* _Your goal_
For the entries that follow, restate word for word the line containing "You are a computer-use agent. The image size is (883, 435).", the line containing "You are a computer-use agent. The image size is (792, 440).", and every line that lies between them.

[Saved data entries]
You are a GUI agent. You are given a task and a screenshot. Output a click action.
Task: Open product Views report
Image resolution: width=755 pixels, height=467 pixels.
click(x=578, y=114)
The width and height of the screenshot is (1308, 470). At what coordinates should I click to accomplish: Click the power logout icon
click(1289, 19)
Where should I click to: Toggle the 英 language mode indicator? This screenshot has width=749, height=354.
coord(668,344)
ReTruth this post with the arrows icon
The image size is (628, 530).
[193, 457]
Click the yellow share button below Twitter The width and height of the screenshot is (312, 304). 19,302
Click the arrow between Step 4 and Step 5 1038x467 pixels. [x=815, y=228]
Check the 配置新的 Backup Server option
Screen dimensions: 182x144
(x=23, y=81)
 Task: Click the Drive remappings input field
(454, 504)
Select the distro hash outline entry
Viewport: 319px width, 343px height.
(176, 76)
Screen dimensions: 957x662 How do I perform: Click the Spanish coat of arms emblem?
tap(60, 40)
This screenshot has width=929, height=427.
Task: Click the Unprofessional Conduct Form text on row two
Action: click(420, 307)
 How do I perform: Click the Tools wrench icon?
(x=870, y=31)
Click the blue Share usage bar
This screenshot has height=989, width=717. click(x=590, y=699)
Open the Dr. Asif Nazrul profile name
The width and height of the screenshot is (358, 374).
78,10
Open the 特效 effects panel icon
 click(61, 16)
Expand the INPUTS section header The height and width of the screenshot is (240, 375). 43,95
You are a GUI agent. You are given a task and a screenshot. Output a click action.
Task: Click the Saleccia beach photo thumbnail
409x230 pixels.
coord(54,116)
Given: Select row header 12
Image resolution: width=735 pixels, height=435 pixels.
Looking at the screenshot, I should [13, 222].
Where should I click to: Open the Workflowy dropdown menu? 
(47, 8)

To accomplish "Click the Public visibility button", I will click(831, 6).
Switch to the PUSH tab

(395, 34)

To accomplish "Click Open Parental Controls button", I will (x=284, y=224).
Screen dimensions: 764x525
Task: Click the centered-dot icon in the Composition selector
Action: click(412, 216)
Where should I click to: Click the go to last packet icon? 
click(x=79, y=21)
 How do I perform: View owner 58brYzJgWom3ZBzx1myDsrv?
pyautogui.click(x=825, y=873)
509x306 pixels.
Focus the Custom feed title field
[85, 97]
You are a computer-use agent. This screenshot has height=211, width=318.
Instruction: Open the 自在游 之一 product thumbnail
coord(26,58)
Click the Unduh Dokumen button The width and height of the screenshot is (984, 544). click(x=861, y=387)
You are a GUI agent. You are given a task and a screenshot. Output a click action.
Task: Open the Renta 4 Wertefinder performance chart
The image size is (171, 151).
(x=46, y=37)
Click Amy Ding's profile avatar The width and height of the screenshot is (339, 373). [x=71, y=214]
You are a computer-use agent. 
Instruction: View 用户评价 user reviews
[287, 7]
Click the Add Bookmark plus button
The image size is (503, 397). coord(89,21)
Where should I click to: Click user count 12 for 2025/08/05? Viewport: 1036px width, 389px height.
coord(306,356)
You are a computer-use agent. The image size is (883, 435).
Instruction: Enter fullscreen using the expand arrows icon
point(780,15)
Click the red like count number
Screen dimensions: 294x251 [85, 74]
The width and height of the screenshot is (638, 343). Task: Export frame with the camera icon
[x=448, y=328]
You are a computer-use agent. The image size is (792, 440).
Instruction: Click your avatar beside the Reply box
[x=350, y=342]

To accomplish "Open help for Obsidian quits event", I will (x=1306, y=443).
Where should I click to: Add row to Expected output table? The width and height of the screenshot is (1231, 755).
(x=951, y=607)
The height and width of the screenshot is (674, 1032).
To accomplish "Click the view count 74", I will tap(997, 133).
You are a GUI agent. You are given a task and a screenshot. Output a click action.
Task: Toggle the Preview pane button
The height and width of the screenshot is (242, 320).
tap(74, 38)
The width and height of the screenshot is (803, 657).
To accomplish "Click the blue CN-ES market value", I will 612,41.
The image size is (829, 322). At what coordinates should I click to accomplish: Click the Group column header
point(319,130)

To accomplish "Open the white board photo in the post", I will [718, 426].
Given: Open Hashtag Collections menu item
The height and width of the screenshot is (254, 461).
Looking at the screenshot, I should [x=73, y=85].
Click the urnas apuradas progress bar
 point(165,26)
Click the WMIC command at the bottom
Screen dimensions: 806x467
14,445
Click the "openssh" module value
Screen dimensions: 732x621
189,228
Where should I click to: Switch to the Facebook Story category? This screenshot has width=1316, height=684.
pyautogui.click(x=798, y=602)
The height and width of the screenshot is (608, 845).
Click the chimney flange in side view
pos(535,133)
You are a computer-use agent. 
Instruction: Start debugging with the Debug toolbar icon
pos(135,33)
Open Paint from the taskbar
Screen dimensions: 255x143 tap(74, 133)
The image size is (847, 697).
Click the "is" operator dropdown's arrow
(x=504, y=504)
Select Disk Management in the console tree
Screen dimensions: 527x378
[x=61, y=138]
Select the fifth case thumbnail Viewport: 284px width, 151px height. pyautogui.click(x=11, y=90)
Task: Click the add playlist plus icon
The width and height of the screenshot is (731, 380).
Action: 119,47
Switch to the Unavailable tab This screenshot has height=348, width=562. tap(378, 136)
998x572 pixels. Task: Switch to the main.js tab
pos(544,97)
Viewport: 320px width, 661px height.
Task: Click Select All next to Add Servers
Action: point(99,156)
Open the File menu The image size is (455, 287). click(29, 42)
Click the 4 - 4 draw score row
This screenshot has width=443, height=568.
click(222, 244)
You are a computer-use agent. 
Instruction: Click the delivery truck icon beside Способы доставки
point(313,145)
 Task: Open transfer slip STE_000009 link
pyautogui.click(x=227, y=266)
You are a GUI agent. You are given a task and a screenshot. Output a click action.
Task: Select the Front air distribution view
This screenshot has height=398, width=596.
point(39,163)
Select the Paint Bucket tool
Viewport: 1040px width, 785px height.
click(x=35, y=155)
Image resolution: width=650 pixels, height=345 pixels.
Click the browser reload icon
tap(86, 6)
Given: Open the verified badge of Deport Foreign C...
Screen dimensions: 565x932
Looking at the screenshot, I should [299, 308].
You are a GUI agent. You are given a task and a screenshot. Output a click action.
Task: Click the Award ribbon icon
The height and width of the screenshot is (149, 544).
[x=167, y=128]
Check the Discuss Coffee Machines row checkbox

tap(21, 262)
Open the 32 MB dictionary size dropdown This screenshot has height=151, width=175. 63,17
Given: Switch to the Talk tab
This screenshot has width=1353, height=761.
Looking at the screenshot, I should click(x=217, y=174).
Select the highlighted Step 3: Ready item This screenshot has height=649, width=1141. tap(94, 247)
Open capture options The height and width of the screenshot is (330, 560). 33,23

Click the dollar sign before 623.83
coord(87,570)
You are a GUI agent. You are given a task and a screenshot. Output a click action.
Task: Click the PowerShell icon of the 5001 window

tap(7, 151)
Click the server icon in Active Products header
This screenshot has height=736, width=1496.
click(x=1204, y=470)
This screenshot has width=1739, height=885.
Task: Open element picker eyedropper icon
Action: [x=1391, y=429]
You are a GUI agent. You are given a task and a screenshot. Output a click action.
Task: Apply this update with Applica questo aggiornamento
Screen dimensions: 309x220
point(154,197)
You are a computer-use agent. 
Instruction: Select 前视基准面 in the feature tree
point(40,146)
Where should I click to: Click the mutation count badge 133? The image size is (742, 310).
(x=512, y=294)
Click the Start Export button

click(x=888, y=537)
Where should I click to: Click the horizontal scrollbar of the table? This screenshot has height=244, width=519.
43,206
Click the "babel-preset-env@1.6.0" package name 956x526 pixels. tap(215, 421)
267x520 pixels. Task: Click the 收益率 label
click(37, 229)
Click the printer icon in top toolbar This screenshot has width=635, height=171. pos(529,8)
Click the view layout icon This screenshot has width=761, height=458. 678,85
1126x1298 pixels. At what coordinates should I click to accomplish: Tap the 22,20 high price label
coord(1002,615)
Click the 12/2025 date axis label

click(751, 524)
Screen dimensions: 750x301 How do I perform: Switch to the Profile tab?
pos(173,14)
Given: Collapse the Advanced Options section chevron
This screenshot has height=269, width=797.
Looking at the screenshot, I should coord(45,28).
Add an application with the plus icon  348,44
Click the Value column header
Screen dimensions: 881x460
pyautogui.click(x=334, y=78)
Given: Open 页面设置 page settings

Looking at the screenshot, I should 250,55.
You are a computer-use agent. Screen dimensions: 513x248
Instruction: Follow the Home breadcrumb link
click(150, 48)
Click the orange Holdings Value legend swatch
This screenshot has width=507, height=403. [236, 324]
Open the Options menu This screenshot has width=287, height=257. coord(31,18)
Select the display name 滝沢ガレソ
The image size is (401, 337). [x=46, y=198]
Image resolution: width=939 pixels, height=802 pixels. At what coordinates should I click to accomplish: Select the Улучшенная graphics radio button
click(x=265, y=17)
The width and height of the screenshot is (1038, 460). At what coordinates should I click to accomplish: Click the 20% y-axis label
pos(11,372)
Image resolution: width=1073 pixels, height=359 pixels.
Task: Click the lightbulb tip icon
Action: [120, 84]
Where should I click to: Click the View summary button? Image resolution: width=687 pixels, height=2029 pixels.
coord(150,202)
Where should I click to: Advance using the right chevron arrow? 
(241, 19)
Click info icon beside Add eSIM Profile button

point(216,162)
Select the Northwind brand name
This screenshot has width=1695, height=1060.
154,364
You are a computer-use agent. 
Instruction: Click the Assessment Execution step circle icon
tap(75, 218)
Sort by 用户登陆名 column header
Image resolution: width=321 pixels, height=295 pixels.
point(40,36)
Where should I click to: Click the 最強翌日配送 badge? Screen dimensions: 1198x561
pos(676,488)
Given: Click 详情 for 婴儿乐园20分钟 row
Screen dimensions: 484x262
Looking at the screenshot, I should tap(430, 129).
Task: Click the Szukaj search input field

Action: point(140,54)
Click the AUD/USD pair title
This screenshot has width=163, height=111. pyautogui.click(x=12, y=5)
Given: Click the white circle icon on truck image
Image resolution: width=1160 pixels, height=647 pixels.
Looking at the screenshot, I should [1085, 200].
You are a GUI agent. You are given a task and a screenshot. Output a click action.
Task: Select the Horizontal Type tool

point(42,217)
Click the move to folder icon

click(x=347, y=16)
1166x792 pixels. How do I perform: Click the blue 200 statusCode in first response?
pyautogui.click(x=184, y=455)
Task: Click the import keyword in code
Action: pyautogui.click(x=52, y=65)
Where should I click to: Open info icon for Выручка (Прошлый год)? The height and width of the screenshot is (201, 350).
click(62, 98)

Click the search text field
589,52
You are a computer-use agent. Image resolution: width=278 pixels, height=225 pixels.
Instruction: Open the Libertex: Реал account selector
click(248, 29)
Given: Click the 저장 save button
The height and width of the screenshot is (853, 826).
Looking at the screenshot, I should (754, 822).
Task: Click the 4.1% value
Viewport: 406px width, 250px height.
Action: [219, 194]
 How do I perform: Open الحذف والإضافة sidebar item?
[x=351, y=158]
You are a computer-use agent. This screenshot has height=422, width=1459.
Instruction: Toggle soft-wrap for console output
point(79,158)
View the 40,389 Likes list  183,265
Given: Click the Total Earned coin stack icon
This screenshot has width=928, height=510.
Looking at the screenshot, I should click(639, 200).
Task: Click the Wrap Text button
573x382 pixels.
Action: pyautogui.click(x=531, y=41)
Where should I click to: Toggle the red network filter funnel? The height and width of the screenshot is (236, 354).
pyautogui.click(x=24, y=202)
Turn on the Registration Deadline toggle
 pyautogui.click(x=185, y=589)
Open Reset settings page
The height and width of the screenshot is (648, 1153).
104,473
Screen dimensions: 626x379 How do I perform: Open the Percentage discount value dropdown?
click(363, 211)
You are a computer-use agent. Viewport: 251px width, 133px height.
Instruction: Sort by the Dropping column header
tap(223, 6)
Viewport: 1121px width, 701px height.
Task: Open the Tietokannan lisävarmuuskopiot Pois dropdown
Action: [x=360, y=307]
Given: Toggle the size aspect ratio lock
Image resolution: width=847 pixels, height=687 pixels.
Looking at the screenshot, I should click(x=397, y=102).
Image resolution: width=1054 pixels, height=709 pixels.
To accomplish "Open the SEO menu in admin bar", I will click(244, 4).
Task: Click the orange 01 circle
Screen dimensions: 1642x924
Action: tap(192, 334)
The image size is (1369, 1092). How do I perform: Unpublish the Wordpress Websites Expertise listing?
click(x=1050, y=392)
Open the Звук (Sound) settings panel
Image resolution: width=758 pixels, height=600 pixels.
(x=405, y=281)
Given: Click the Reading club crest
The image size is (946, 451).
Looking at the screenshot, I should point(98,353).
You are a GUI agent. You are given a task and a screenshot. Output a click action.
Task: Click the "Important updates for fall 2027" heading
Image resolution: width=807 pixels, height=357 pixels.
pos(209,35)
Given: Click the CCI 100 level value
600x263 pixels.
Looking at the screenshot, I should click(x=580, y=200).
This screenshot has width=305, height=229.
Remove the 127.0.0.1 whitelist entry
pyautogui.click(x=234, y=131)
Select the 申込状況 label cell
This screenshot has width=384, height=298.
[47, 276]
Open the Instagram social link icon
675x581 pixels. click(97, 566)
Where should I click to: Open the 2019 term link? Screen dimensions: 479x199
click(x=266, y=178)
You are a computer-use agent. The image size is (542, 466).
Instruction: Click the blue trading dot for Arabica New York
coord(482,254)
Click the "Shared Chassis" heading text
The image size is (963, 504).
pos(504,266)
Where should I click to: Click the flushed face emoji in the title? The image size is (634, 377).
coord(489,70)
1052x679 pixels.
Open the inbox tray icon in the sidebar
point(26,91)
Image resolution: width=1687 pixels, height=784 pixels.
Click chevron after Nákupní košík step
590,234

* _Reply to the task_
You are a computer-use agent. The image size is (883, 435).
Instruction: Enter fullscreen using the expand arrows icon
point(780,15)
Click the red like count number
Screen dimensions: 294x251 [85, 74]
The width and height of the screenshot is (638, 343). Task: Export frame with the camera icon
[x=448, y=328]
You are a computer-use agent. The image size is (792, 440).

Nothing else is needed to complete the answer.